Here is a block of records. Copy every one of them exactly.

Stored data entries
——

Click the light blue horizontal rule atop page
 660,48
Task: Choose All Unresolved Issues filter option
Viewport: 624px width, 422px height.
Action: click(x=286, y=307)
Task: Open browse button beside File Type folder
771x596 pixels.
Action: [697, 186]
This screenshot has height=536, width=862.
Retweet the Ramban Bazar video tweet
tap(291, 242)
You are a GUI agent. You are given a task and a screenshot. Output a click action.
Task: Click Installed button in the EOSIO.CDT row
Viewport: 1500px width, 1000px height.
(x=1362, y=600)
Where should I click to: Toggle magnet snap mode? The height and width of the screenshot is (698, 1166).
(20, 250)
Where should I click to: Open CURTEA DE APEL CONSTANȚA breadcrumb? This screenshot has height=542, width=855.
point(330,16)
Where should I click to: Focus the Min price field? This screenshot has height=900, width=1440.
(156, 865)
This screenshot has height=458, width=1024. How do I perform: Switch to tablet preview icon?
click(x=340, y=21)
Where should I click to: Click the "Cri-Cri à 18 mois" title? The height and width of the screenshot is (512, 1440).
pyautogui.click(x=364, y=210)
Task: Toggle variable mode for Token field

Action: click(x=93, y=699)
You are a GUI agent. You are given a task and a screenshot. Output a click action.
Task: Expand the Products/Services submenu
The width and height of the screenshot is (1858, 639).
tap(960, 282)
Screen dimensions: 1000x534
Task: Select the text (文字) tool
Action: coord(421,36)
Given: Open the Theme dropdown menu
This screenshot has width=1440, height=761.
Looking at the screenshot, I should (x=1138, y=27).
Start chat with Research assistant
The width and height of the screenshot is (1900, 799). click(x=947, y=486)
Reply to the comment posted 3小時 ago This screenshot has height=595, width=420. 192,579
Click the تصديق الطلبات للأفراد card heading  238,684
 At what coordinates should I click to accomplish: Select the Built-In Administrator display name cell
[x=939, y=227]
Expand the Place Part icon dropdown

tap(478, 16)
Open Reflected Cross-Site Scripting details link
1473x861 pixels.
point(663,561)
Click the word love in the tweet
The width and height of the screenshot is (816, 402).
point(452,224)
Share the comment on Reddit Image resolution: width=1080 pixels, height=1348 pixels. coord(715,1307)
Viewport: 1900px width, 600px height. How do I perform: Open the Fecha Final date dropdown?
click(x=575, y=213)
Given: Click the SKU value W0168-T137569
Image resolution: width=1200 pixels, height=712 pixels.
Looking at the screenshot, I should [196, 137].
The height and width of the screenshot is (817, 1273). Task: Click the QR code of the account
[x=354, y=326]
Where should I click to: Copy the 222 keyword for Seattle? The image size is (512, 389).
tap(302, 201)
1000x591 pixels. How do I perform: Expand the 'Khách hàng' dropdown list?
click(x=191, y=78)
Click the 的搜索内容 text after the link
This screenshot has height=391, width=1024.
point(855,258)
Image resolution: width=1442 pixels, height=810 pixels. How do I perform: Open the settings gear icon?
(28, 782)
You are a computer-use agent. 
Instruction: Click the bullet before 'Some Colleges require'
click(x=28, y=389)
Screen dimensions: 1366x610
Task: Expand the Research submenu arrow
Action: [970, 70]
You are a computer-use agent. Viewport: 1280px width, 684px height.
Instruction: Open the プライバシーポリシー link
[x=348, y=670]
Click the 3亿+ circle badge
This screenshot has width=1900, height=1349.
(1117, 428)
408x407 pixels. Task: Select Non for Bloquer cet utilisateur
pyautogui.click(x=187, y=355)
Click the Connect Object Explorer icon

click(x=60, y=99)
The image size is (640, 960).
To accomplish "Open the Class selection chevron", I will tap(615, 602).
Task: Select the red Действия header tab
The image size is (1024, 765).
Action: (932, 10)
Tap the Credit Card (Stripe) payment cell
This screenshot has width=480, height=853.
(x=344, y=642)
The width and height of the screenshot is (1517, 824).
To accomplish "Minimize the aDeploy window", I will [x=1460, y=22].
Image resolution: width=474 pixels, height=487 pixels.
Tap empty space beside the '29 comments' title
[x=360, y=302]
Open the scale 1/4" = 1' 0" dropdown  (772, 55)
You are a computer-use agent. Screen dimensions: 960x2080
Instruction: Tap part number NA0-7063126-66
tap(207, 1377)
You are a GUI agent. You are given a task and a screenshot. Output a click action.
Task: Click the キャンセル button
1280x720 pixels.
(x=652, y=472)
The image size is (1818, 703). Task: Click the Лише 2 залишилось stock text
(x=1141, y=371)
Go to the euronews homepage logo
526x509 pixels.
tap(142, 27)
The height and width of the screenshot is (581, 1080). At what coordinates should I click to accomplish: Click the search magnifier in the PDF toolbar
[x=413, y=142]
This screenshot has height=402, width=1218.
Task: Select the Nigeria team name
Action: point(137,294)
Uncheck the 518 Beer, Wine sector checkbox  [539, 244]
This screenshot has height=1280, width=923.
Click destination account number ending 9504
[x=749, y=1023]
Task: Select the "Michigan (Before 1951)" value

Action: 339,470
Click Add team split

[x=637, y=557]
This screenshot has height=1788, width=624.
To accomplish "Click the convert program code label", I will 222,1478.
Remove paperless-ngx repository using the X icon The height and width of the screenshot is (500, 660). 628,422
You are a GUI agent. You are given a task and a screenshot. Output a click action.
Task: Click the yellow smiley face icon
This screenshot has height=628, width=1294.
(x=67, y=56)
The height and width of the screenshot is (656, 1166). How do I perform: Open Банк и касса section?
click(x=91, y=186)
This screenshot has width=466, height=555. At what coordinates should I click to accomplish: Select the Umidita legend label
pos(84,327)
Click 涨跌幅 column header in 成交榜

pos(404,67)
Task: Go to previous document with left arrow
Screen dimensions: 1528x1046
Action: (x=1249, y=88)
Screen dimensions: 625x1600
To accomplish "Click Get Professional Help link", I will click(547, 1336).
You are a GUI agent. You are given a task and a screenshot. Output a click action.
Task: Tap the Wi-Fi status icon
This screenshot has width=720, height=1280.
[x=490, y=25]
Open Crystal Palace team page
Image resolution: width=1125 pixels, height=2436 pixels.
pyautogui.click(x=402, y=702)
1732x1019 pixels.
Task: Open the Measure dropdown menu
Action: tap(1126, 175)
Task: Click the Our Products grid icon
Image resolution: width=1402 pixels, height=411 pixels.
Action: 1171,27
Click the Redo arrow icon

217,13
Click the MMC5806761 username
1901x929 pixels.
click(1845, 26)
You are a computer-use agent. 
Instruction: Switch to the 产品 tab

——

## Solution
Click the light blue horizontal rule atop page
 660,48
Task: Choose All Unresolved Issues filter option
Viewport: 624px width, 422px height.
Action: click(x=286, y=307)
Task: Open browse button beside File Type folder
771x596 pixels.
Action: [697, 186]
This screenshot has height=536, width=862.
Retweet the Ramban Bazar video tweet
tap(291, 242)
You are a GUI agent. You are given a task and a screenshot. Output a click action.
Task: Click Installed button in the EOSIO.CDT row
Viewport: 1500px width, 1000px height.
(x=1362, y=600)
Where should I click to: Toggle magnet snap mode? The height and width of the screenshot is (698, 1166).
(20, 250)
Where should I click to: Open CURTEA DE APEL CONSTANȚA breadcrumb? This screenshot has height=542, width=855.
point(330,16)
Where should I click to: Focus the Min price field? This screenshot has height=900, width=1440.
(156, 865)
This screenshot has height=458, width=1024. How do I perform: Switch to tablet preview icon?
click(x=340, y=21)
Where should I click to: Click the "Cri-Cri à 18 mois" title? The height and width of the screenshot is (512, 1440).
pyautogui.click(x=364, y=210)
Task: Toggle variable mode for Token field

Action: click(x=93, y=699)
You are a GUI agent. You are given a task and a screenshot. Output a click action.
Task: Expand the Products/Services submenu
The width and height of the screenshot is (1858, 639).
tap(960, 282)
Screen dimensions: 1000x534
Task: Select the text (文字) tool
Action: coord(421,36)
Given: Open the Theme dropdown menu
This screenshot has width=1440, height=761.
Looking at the screenshot, I should (x=1138, y=27).
Start chat with Research assistant
The width and height of the screenshot is (1900, 799). click(x=947, y=486)
Reply to the comment posted 3小時 ago This screenshot has height=595, width=420. 192,579
Click the تصديق الطلبات للأفراد card heading  238,684
 At what coordinates should I click to accomplish: Select the Built-In Administrator display name cell
[x=939, y=227]
Expand the Place Part icon dropdown

tap(478, 16)
Open Reflected Cross-Site Scripting details link
1473x861 pixels.
point(663,561)
Click the word love in the tweet
The width and height of the screenshot is (816, 402).
point(452,224)
Share the comment on Reddit Image resolution: width=1080 pixels, height=1348 pixels. coord(715,1307)
Viewport: 1900px width, 600px height. How do I perform: Open the Fecha Final date dropdown?
click(x=575, y=213)
Given: Click the SKU value W0168-T137569
Image resolution: width=1200 pixels, height=712 pixels.
Looking at the screenshot, I should [196, 137].
The height and width of the screenshot is (817, 1273). Task: Click the QR code of the account
[x=354, y=326]
Where should I click to: Copy the 222 keyword for Seattle? The image size is (512, 389).
tap(302, 201)
1000x591 pixels. How do I perform: Expand the 'Khách hàng' dropdown list?
click(x=191, y=78)
Click the 的搜索内容 text after the link
This screenshot has height=391, width=1024.
point(855,258)
Image resolution: width=1442 pixels, height=810 pixels. How do I perform: Open the settings gear icon?
(28, 782)
You are a computer-use agent. 
Instruction: Click the bullet before 'Some Colleges require'
click(x=28, y=389)
Screen dimensions: 1366x610
Task: Expand the Research submenu arrow
Action: [970, 70]
You are a computer-use agent. Viewport: 1280px width, 684px height.
Instruction: Open the プライバシーポリシー link
[x=348, y=670]
Click the 3亿+ circle badge
This screenshot has width=1900, height=1349.
(1117, 428)
408x407 pixels. Task: Select Non for Bloquer cet utilisateur
pyautogui.click(x=187, y=355)
Click the Connect Object Explorer icon

click(x=60, y=99)
The image size is (640, 960).
To accomplish "Open the Class selection chevron", I will tap(615, 602).
Task: Select the red Действия header tab
The image size is (1024, 765).
Action: (932, 10)
Tap the Credit Card (Stripe) payment cell
This screenshot has width=480, height=853.
(x=344, y=642)
The width and height of the screenshot is (1517, 824).
To accomplish "Minimize the aDeploy window", I will [x=1460, y=22].
Image resolution: width=474 pixels, height=487 pixels.
Tap empty space beside the '29 comments' title
[x=360, y=302]
Open the scale 1/4" = 1' 0" dropdown  (772, 55)
You are a computer-use agent. Screen dimensions: 960x2080
Instruction: Tap part number NA0-7063126-66
tap(207, 1377)
You are a GUI agent. You are given a task and a screenshot. Output a click action.
Task: Click the キャンセル button
1280x720 pixels.
(x=652, y=472)
The image size is (1818, 703). Task: Click the Лише 2 залишилось stock text
(x=1141, y=371)
Go to the euronews homepage logo
526x509 pixels.
tap(142, 27)
The height and width of the screenshot is (581, 1080). At what coordinates should I click to accomplish: Click the search magnifier in the PDF toolbar
[x=413, y=142]
This screenshot has height=402, width=1218.
Task: Select the Nigeria team name
Action: point(137,294)
Uncheck the 518 Beer, Wine sector checkbox  [539, 244]
This screenshot has height=1280, width=923.
Click destination account number ending 9504
[x=749, y=1023]
Task: Select the "Michigan (Before 1951)" value

Action: 339,470
Click Add team split

[x=637, y=557]
This screenshot has height=1788, width=624.
To accomplish "Click the convert program code label", I will 222,1478.
Remove paperless-ngx repository using the X icon The height and width of the screenshot is (500, 660). 628,422
You are a GUI agent. You are given a task and a screenshot. Output a click action.
Task: Click the yellow smiley face icon
This screenshot has height=628, width=1294.
(x=67, y=56)
The height and width of the screenshot is (656, 1166). How do I perform: Open Банк и касса section?
click(x=91, y=186)
This screenshot has width=466, height=555. At what coordinates should I click to accomplish: Select the Umidita legend label
pos(84,327)
Click 涨跌幅 column header in 成交榜

pos(404,67)
Task: Go to previous document with left arrow
Screen dimensions: 1528x1046
Action: (x=1249, y=88)
Screen dimensions: 625x1600
To accomplish "Click Get Professional Help link", I will click(547, 1336).
You are a GUI agent. You are given a task and a screenshot. Output a click action.
Task: Tap the Wi-Fi status icon
This screenshot has width=720, height=1280.
[x=490, y=25]
Open Crystal Palace team page
Image resolution: width=1125 pixels, height=2436 pixels.
pyautogui.click(x=402, y=702)
1732x1019 pixels.
Task: Open the Measure dropdown menu
Action: tap(1126, 175)
Task: Click the Our Products grid icon
Image resolution: width=1402 pixels, height=411 pixels.
Action: 1171,27
Click the Redo arrow icon

217,13
Click the MMC5806761 username
1901x929 pixels.
click(1845, 26)
You are a computer-use agent. 
Instruction: Switch to the 产品 tab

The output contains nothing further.